What’s really needed is to shore up local news. Voters say they don’t have access to clear, unbiased information on candidates amid a well-documented decline of local newspapers and news media.

By  CST Editorial Board | Chicago Sun*Times

Early voting has begun for the March 19 primary, and if you’re hesitant about heading to the polls because you don’t know much about the candidates, you’re not alone.

Most voters have found themselves in this situation at some point: Checking their ballot and seeing names of candidates whom they know little or nothing about. Determined to do their civic duty, maybe they pick the first name on the list for a particular office, something research has found can give candidates who are fortunate enough to win the first-on-the-ballot lottery a measurable advantage, based on sheer luck.

Or maybe a voter selects a candidate strictly along party lines, or opts for the person whose name sounds like he or she is from the same ethnic or racial background. Perhaps their vote is based on something a neighbor told them two weeks ago, or something they saw on social media, where misinformation sprouts like dandelions in the spring. Maybe a voter just shrugs and goes by a hunch.

“It’s hard. I’m familiar with some of the names, but you don’t have time to research every single one of them,” one early voter told the Sun-Times’ Mitchell Armentrout for his report last Sunday examining voter frustration and apathy over lack of access to candidate information. “Sometimes, I guess it’s just a choice.”

Luck, last names or “just a choice” are no way for voters to make crucial decisions at the ballot box.

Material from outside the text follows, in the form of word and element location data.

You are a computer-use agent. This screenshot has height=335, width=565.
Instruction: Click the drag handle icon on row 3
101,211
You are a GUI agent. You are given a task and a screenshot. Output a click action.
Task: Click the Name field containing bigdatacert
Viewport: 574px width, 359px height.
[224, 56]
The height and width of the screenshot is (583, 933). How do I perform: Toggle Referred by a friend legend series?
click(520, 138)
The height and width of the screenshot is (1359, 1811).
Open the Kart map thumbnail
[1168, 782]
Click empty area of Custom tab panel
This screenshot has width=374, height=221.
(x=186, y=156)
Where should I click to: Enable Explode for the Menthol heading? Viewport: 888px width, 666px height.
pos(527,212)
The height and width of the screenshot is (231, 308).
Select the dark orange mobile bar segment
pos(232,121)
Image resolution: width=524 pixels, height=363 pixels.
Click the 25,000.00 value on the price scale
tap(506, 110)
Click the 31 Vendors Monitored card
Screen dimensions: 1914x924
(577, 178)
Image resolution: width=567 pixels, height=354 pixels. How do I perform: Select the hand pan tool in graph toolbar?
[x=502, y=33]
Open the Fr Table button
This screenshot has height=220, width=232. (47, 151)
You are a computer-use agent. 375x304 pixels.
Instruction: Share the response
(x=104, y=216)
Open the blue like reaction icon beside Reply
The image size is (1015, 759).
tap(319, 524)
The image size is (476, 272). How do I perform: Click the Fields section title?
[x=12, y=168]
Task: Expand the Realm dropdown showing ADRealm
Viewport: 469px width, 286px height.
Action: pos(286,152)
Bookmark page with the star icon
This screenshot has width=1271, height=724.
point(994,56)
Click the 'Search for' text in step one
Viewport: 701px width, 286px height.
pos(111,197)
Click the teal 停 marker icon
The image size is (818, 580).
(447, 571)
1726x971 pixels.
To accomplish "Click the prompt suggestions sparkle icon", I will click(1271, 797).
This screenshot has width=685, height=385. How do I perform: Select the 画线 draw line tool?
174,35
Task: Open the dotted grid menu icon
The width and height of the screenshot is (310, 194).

Clear, factual information on candidates and policy issues is essential to a thriving democracy. Access to information is especially needed for so-called down-ballot races that typically get little publicity.

There are candidate websites, campaign brochures, newsletters from public officials and political parties out there, but they’re hardly known for unbiased information. Community websites have information, too, but they might well depend on people with little time or training in fact-gathering.

More reliable options — think established groups like the League of Women Voters — do exist, along with newer initiatives such as BallotReady and Nonprofit VOTE that aim to provide nonpartisan information.